Kathleen E. McVey, PhD
Princeton Theological Seminary
The Joseph Ross Stevenson Professor of Church History Emerita at Princeton Theological Seminary, Kathleen E. McVey specializes in the history of Syriac Christianity and its intersections with broader late antique cultures. She holds a PhD from Harvard University and has held fellowships at Dumbarton Oaks and the American School of Classical Studies in Athens.
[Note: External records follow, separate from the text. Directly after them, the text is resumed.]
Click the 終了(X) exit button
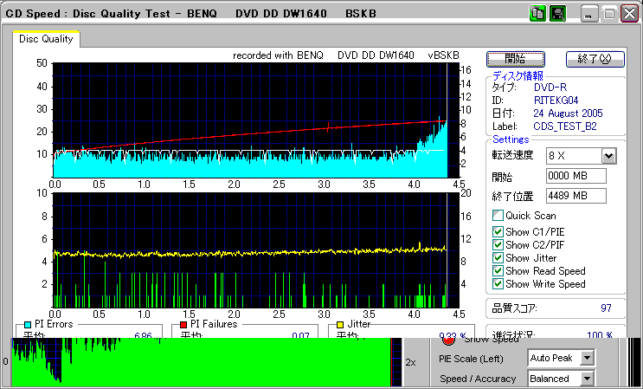Screen dimensions: 643x389 pyautogui.click(x=595, y=59)
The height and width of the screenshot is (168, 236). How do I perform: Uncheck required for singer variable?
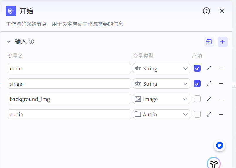[x=197, y=83]
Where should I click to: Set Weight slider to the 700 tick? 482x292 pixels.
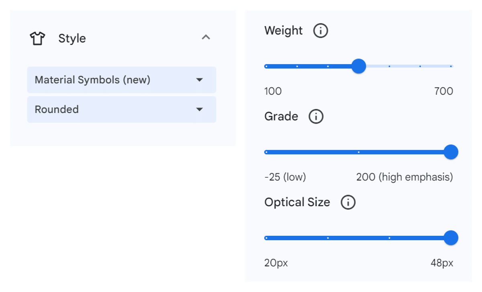click(451, 66)
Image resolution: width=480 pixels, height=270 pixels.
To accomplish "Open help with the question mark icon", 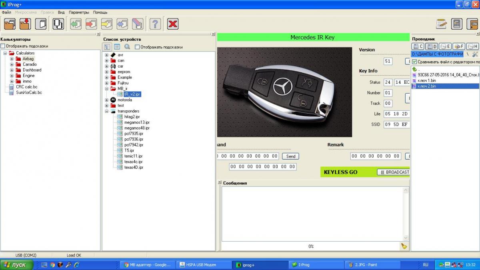I will pyautogui.click(x=155, y=24).
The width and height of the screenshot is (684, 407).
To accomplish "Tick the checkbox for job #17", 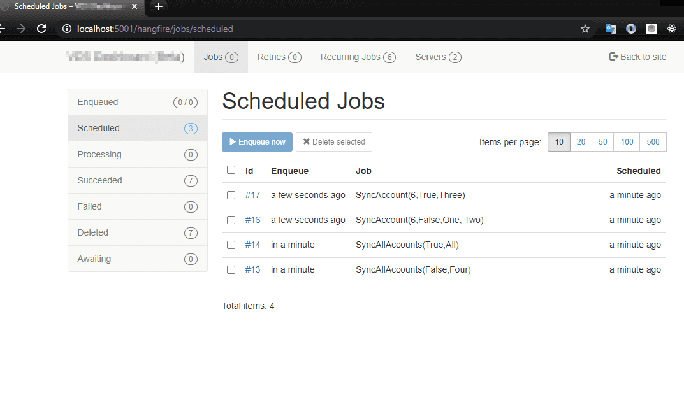I will [x=231, y=195].
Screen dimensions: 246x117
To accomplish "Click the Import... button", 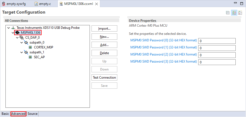I will 104,29.
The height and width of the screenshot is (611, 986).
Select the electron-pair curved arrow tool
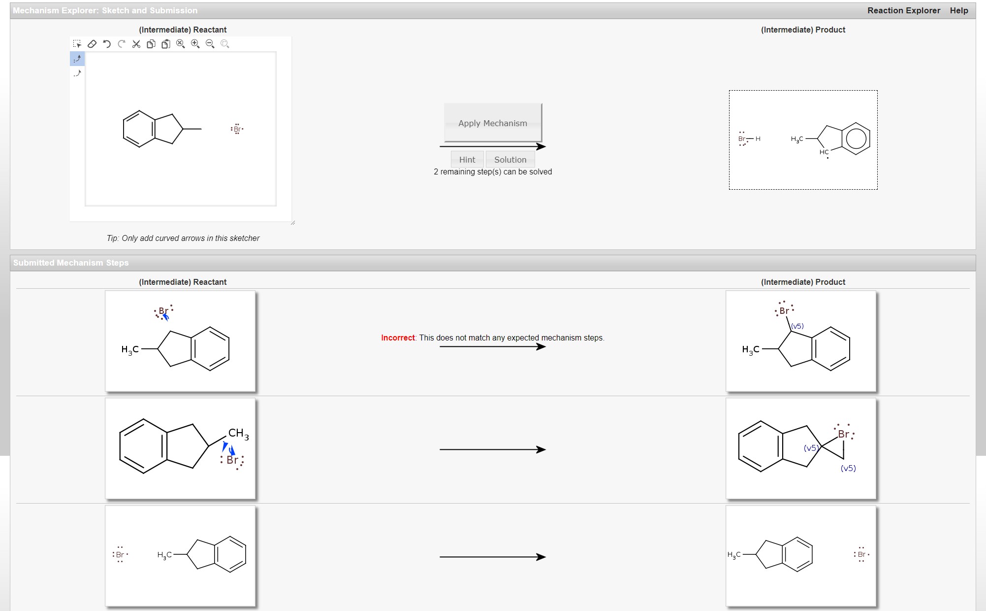tap(78, 59)
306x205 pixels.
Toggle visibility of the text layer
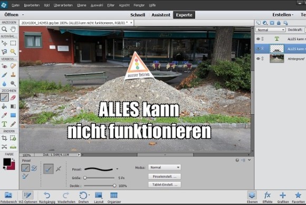pos(258,39)
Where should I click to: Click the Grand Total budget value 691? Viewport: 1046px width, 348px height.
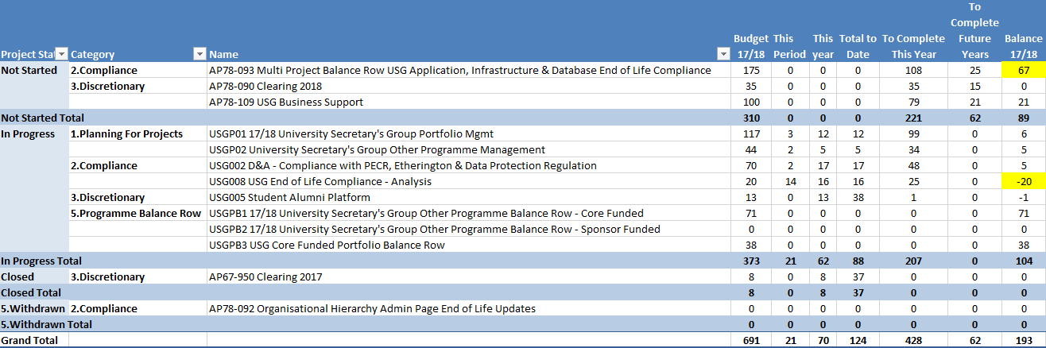(750, 340)
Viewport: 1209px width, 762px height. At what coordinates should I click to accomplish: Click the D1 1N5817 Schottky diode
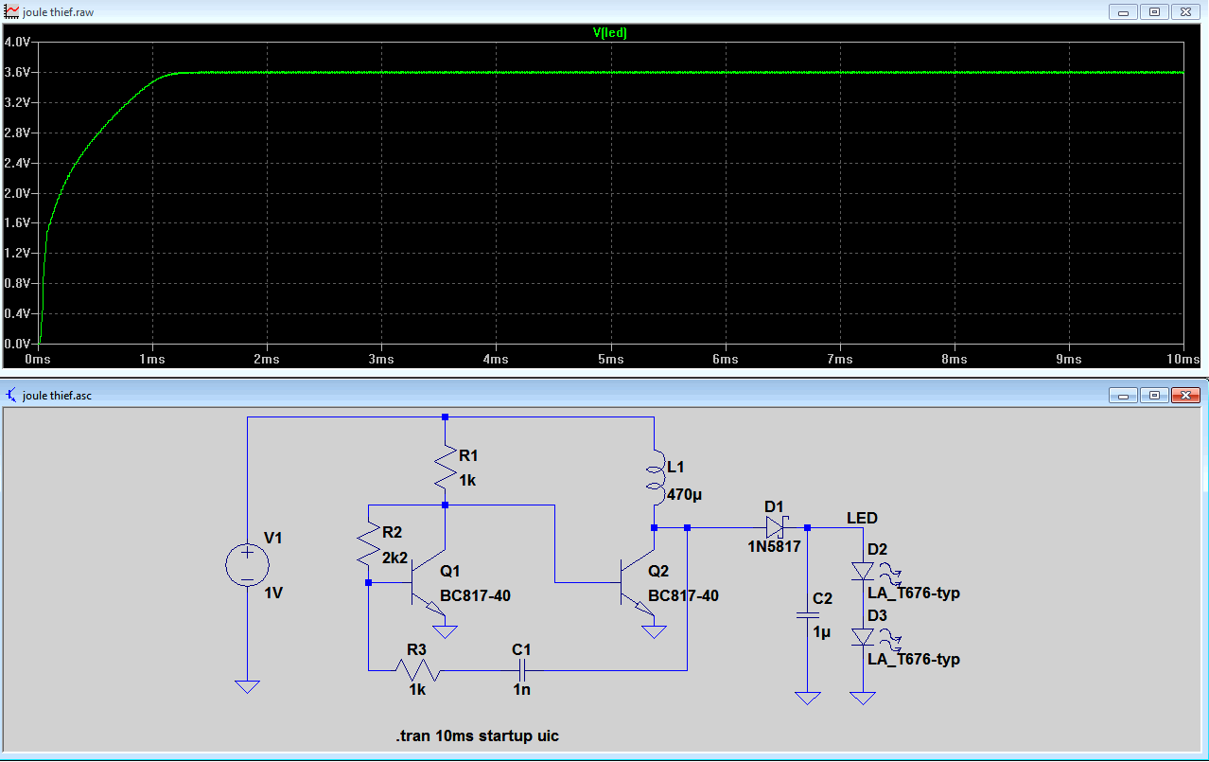click(x=777, y=526)
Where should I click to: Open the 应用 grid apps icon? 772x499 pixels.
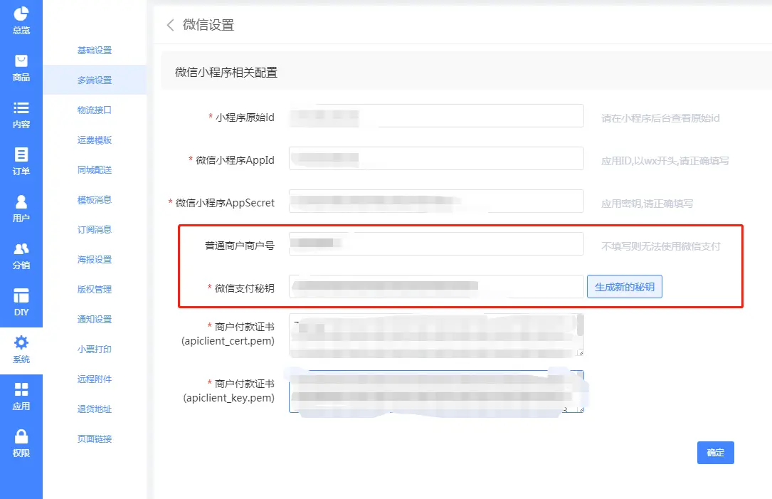[x=21, y=389]
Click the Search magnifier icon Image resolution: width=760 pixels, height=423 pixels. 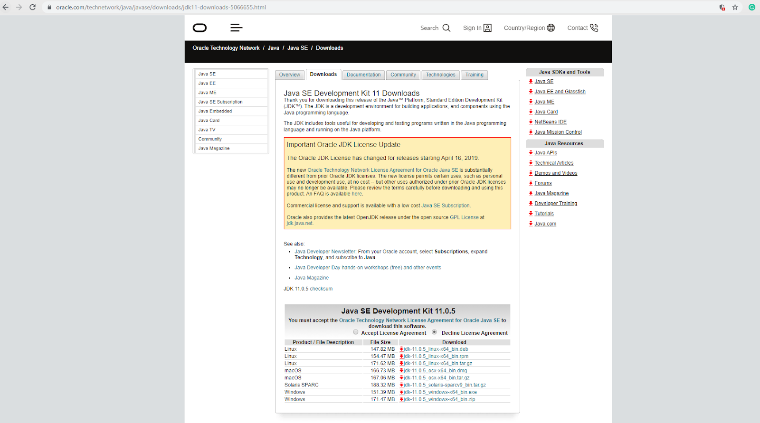(447, 28)
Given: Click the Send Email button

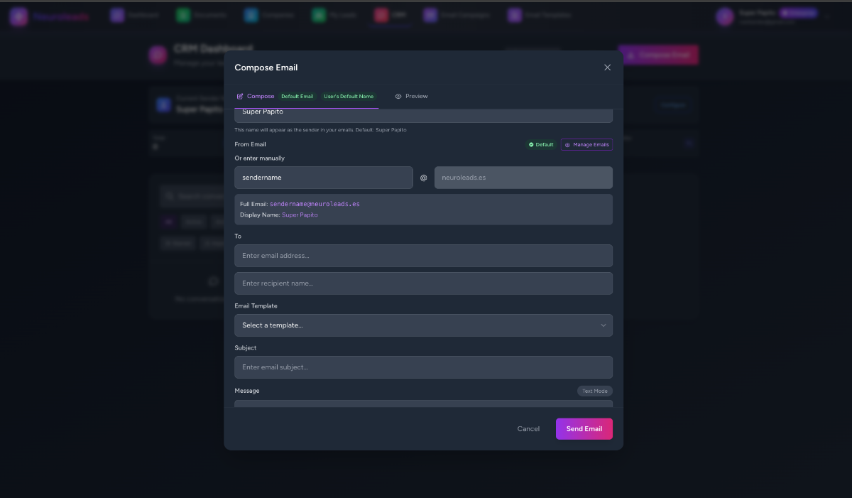Looking at the screenshot, I should point(584,429).
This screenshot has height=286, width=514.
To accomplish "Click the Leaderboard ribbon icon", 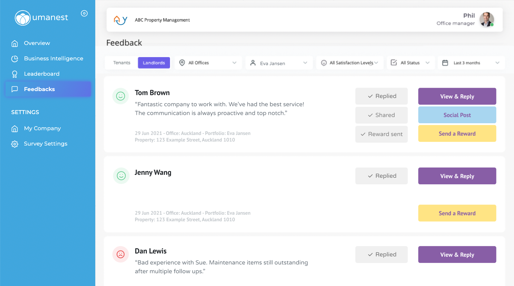I will 15,74.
She is a founding member of Beth Mardutho, served on the editorial board of Hugoye, and also helped found the North American Syriac Symposium. She has participated in ongoing ecumenical consultations, including the Pro Oriente dialogue among Syriac tradition churches.
Lucas Van Rompay, PhD
A Professor Emeritus of Religious Studies at Duke University, Lucas Van Rompay works on the religion, history, and culture of Christian communities in the Middle East from late antiquity to the present, especially in the Syriac tradition. He studied Classical Philology at the Catholic University of Leuven before earning a PhD in Oriental Philology and History from the same institution. He has been elected a member of the Royal Netherlands Academy of Arts and Sciences and the Accademia Ambrosiana. He served on the editorial board of Hugoye.